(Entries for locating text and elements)
-------------------------

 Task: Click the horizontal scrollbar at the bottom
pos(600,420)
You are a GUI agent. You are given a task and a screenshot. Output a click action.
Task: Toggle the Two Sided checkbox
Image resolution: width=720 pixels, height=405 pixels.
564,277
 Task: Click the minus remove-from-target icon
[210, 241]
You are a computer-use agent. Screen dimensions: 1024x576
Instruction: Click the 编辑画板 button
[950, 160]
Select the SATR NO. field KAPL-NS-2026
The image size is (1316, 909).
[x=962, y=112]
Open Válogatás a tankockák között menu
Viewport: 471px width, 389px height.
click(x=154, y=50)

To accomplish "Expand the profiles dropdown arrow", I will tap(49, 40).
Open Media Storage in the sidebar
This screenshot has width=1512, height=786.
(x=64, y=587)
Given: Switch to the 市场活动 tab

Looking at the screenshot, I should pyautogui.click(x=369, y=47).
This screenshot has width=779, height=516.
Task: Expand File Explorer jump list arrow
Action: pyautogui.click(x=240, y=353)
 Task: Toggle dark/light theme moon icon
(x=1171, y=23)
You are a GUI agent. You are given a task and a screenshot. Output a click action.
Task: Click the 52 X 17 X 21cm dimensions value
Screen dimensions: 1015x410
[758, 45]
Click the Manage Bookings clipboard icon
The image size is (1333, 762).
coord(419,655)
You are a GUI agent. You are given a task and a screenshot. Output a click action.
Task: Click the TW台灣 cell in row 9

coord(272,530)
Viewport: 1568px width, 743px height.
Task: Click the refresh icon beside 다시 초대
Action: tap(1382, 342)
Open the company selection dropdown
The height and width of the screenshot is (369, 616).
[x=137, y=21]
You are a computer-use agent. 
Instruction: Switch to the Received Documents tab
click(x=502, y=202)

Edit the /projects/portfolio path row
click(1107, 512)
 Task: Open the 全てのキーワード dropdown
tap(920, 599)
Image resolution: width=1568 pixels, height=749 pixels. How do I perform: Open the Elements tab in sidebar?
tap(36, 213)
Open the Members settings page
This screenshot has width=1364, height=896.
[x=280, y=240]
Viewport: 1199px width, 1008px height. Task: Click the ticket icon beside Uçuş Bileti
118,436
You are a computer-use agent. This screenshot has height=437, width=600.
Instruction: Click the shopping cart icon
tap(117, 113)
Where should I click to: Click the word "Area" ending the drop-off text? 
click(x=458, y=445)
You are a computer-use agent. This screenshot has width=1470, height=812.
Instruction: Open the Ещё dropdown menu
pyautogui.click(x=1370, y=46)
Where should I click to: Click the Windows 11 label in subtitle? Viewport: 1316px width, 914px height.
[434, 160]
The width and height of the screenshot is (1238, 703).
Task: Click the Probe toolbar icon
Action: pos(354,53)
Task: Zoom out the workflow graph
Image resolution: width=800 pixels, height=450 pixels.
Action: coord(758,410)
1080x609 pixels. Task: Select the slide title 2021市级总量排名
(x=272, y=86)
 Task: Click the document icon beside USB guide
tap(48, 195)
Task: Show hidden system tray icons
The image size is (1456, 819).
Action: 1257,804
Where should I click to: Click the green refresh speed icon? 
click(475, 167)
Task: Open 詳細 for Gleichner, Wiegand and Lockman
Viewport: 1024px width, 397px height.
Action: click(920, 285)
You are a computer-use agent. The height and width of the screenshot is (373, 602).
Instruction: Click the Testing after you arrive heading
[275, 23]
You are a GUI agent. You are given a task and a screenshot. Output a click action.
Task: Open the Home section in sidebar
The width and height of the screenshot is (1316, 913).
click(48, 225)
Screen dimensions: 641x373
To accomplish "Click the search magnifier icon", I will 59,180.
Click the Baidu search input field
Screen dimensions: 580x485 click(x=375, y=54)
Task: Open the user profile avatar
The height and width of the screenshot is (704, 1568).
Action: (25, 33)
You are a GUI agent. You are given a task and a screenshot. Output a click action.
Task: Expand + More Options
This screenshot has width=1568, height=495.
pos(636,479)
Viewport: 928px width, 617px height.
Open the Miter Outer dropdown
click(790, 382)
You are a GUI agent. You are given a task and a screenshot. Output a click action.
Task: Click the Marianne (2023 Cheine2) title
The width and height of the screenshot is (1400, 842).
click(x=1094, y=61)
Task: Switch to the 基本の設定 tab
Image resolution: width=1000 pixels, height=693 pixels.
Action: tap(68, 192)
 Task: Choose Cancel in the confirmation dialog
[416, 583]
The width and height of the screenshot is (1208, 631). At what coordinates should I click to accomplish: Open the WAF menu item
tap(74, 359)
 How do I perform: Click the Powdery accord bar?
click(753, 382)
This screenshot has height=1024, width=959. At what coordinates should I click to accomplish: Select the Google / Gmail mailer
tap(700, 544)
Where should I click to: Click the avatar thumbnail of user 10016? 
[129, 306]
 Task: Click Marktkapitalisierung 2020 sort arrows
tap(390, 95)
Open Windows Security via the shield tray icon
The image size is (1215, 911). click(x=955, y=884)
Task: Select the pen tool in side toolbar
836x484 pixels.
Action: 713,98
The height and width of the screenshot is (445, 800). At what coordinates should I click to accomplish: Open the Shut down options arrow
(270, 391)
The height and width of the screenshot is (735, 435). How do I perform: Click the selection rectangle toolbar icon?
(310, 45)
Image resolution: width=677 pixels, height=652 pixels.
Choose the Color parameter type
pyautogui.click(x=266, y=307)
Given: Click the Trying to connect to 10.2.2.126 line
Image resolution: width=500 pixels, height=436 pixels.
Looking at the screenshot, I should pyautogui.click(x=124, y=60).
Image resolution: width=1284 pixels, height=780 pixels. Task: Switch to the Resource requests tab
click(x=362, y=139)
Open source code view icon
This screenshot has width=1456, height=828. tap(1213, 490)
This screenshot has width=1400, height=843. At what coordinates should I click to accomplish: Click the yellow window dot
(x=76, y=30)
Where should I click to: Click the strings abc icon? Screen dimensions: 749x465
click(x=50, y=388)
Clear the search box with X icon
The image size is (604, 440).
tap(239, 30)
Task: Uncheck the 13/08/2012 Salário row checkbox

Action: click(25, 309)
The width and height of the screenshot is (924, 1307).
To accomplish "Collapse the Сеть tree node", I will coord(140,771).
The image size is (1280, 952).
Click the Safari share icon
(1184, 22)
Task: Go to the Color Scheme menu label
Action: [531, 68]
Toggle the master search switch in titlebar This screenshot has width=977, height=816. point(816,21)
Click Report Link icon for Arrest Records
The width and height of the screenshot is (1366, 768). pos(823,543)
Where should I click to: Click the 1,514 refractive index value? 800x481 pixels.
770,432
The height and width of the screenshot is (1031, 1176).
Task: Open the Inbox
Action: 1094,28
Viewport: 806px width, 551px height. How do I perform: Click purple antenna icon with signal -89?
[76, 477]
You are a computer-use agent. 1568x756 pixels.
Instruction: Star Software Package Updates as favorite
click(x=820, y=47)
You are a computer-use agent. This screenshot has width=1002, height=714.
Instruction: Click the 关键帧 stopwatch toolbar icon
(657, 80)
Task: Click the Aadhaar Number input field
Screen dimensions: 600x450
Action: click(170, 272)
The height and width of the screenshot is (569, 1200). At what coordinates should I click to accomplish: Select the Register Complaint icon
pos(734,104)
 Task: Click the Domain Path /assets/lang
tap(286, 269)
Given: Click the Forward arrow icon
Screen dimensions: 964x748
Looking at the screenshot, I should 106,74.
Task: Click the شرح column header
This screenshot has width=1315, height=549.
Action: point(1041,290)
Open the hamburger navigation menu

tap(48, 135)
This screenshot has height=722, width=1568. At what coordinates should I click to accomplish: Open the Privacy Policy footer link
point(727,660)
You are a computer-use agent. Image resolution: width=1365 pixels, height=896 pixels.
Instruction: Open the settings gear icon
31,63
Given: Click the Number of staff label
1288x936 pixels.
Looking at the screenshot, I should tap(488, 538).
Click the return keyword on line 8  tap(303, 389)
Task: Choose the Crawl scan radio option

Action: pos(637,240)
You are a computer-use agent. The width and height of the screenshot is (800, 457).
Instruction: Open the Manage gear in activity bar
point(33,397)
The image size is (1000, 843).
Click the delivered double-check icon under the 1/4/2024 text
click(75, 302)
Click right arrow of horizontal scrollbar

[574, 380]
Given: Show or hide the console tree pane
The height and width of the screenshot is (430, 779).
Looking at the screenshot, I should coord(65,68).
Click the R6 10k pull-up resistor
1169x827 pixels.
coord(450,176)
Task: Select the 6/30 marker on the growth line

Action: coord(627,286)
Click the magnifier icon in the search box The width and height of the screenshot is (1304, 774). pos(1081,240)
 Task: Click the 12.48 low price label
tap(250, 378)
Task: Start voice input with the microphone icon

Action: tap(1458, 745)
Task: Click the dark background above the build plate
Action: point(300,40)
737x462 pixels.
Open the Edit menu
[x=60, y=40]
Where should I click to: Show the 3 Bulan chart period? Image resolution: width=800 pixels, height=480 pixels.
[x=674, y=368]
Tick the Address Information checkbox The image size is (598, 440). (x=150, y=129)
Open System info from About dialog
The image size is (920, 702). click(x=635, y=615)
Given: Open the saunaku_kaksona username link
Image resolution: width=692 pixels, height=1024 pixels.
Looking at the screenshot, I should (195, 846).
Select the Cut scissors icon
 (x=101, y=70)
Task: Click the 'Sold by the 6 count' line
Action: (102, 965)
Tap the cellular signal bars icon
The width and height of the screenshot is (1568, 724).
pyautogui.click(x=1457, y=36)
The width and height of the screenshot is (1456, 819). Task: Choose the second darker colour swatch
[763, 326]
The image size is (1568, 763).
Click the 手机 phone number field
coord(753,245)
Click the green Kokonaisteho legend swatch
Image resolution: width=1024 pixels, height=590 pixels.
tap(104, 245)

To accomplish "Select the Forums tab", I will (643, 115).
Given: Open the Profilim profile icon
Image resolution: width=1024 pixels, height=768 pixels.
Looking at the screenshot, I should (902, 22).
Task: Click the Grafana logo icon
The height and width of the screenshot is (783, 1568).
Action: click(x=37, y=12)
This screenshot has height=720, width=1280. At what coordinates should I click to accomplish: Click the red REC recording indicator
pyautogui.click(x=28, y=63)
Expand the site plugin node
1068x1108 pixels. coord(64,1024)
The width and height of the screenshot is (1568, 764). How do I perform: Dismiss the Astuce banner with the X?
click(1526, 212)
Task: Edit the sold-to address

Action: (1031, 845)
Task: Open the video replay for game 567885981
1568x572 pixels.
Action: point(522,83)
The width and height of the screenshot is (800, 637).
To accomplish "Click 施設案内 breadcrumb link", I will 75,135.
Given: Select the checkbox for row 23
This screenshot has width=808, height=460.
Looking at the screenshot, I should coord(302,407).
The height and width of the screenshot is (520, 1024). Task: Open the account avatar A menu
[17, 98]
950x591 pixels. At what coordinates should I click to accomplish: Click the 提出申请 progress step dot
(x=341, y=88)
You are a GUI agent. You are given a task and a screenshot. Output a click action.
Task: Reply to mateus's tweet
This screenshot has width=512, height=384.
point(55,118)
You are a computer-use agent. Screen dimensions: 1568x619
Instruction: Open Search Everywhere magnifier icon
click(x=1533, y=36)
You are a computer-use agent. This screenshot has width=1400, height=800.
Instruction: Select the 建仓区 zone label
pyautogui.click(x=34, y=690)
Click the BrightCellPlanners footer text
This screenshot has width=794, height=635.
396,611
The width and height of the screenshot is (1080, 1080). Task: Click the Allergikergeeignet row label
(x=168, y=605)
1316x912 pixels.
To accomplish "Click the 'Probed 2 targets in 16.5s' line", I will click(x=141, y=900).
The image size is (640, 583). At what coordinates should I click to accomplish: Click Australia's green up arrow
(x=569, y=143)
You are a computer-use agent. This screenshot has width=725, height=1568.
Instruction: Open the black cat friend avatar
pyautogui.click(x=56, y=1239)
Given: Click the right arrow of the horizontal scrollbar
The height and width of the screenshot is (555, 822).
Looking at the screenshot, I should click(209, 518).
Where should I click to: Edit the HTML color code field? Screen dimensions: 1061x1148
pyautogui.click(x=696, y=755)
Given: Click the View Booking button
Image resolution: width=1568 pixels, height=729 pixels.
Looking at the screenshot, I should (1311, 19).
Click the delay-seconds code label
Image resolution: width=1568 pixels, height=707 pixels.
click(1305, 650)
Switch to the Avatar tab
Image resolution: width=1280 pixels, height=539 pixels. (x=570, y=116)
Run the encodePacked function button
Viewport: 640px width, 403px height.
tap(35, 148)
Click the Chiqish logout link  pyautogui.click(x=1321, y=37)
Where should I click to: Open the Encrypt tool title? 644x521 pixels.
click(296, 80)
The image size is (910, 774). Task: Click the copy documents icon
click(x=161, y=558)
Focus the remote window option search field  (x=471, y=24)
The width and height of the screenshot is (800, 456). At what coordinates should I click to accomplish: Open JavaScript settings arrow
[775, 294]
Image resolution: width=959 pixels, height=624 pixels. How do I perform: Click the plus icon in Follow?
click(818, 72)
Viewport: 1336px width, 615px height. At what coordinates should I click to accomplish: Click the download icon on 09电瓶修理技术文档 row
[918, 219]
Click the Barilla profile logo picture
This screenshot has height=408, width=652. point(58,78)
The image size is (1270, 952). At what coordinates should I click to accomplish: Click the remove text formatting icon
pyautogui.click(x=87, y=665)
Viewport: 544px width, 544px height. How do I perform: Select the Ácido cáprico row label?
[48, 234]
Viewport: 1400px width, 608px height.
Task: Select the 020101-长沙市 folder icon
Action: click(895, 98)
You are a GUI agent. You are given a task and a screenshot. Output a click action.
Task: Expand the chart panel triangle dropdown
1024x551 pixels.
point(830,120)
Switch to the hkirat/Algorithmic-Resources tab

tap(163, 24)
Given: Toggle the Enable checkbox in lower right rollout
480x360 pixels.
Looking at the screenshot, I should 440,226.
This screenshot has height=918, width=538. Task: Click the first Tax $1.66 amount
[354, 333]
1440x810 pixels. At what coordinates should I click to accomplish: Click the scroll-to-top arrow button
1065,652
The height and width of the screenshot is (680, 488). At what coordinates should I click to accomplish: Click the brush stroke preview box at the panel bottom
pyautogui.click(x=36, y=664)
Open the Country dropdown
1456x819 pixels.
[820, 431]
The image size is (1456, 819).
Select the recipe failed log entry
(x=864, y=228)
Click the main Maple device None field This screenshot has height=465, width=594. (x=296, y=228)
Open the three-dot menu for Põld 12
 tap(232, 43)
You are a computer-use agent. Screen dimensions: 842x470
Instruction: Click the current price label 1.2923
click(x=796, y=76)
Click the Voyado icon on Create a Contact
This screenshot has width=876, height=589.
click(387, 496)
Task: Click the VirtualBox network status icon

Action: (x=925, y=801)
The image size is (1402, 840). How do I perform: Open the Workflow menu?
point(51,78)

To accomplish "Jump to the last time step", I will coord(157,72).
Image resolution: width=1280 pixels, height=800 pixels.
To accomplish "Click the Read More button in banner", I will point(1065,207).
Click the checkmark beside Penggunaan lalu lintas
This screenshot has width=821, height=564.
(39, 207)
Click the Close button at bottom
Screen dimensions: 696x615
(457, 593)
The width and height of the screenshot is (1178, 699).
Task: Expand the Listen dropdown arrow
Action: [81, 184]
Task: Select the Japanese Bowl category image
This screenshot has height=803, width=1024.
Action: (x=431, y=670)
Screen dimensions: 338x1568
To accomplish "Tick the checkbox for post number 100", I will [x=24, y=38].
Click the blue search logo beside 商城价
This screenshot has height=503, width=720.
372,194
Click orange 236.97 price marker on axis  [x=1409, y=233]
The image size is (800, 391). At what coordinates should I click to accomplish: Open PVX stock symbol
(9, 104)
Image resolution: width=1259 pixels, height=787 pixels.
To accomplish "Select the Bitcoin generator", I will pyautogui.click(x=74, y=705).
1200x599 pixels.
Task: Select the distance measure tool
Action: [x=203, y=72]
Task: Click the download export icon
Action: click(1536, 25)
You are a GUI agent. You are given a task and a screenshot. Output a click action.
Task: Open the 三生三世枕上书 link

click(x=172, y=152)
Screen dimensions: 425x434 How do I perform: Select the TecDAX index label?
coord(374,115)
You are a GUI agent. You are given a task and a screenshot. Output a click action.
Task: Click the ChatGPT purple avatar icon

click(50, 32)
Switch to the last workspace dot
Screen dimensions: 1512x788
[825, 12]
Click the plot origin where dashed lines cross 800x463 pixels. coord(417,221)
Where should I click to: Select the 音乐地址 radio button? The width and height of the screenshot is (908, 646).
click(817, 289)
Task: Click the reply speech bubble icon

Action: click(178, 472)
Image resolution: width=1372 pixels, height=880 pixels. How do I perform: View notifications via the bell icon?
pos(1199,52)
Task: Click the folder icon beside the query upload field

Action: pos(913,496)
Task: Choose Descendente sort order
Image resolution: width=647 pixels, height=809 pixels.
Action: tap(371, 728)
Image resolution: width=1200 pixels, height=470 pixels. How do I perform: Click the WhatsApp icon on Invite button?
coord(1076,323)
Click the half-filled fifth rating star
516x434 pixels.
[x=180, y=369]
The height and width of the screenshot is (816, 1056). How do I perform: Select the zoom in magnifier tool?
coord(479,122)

-------------------------

REQUEST »
Extract every line of the data above that contains the string "Windows", matching case exactly.

RESPONSE TO THIS EXERCISE »
Where should I click to: Click the Windows 11 label in subtitle? Viewport: 1316px width, 914px height.
Open Windows Security via the shield tray icon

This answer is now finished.